# Roo or Pullet... also what type of chicken are they??



## McKinnonHomestead (Aug 22, 2017)

They are 11 week old "Easter eggers". Im pretty sure the guy we got them from had no idea what he was doing. He told me they were sexed then when we should up he informed me they weren't. We have 7 birds in total. The other 5 are for sure hens, but theses two I can't pin down. Both have no cockerel forming, but show many other sings of being roo. And we can't pin down what type of chicken this is also, They have a rather mean disposition and are always pecking or chasing my other birds around. And if you look at them they will fly up and they to peck you. Any help would be great!!


----------



## Poka_Doodle (Aug 22, 2017)

Top is roo


----------



## Baymule (Aug 23, 2017)

Easter Eggers can be this color, or any color for that matter. I have some too. LOL I am trying to figure out which are roos, looks like most of them, I hatched out 2 batches. Just my luck.
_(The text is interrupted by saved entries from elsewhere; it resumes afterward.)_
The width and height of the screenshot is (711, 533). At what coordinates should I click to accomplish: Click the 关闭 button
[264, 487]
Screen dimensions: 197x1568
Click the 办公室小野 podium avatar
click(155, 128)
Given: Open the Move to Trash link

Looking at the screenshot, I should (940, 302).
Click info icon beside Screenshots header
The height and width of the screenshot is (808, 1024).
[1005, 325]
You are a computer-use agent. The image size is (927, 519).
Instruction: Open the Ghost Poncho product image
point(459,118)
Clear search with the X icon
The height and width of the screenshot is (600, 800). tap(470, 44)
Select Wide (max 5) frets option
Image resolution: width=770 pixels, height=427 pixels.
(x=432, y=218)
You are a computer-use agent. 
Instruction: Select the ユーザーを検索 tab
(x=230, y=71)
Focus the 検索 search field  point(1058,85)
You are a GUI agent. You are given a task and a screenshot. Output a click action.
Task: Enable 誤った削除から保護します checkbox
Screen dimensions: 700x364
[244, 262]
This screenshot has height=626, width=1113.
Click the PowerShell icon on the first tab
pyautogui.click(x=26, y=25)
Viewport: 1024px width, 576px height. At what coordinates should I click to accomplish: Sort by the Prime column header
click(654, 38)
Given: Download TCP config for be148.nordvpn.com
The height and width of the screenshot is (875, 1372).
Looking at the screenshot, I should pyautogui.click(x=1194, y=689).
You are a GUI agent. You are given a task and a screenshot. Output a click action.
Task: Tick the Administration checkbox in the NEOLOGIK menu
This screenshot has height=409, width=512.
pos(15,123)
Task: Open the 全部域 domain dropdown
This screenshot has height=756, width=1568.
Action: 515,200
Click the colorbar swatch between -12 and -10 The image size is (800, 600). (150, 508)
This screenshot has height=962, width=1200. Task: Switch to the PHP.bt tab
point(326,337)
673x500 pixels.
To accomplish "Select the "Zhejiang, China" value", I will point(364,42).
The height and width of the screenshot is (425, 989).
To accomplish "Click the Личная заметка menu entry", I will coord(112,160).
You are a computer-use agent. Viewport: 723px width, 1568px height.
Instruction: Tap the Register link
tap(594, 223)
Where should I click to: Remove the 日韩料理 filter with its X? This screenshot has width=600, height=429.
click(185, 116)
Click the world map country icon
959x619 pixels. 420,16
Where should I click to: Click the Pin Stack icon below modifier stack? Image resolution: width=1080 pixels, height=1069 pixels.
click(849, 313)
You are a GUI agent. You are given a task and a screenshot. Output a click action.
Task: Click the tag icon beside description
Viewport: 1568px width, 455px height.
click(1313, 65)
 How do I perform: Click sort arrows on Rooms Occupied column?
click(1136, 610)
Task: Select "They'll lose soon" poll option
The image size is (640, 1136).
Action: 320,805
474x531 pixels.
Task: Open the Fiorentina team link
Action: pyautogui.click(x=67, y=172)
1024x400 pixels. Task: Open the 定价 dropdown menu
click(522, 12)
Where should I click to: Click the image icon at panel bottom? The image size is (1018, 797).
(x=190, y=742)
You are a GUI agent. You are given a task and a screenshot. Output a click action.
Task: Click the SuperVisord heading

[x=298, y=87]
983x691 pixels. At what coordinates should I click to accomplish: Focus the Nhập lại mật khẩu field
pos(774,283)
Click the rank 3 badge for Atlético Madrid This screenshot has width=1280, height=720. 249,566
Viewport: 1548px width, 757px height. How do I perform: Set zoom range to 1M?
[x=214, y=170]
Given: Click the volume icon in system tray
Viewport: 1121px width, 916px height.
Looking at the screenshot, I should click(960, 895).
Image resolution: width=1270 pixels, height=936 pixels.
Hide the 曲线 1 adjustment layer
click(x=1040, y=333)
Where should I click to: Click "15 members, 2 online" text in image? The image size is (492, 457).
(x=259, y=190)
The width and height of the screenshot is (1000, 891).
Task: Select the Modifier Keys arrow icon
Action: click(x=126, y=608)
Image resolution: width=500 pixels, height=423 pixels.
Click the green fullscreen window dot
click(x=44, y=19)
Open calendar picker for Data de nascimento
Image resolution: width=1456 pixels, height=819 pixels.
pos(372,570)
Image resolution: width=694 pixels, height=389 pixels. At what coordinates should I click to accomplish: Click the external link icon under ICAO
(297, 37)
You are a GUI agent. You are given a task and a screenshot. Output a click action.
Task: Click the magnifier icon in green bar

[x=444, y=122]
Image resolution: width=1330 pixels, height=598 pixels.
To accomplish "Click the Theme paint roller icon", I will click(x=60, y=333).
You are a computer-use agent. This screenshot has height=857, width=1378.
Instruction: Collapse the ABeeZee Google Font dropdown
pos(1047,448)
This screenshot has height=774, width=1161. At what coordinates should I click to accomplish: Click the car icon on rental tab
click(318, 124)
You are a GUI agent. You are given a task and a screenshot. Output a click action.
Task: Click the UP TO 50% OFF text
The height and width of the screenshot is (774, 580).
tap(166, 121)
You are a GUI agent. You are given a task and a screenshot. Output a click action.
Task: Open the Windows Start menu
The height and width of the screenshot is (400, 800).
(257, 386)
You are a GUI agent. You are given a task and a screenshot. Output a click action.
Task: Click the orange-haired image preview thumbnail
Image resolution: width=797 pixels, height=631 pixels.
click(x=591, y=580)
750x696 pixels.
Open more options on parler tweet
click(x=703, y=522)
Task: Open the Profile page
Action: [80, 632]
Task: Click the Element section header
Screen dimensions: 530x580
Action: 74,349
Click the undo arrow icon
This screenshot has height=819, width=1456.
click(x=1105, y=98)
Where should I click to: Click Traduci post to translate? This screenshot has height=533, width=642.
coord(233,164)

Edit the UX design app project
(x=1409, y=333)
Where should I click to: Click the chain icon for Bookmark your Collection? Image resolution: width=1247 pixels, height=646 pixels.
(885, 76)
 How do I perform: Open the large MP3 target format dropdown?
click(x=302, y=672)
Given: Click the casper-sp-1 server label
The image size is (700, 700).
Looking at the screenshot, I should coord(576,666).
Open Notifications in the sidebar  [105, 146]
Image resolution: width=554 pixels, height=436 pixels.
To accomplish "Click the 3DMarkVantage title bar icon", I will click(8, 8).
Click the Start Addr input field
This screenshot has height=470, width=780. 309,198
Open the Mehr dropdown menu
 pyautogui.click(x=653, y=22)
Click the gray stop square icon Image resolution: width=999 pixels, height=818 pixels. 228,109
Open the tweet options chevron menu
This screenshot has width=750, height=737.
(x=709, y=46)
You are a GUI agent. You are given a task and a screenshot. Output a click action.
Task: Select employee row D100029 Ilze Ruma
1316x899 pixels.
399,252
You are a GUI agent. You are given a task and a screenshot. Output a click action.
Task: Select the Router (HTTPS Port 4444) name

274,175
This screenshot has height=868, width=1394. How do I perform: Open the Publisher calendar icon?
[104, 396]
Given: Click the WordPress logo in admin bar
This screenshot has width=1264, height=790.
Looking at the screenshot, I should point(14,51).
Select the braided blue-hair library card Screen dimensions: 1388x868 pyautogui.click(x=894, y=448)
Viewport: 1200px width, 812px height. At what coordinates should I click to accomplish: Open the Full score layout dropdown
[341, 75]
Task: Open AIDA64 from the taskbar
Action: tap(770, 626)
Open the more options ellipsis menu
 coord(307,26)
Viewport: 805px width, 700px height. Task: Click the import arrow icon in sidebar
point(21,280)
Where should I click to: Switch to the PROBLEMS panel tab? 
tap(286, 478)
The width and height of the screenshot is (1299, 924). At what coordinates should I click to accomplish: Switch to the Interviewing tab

If these two are more aggressive, eat more, chase the others, and are a pain, they are probably roosters. Look at their legs as they grow. The pullets will have slender legs, the cockerels legs will thicken up as they grow. We have a saying around here, if they crow, off with their heads!


----------



## rachels.haven (Nov 9, 2017)

Hi, 

Sounds like cockerels, and also sounds like chickens in need of a dinner invite. They have so much to bring to the table up until about 16 weeks, then it varies by breed and line as to when they're too tough for anything but soup.

Their faces are awfully red for pullets at that age. And good roosters don't bite or flog.


----------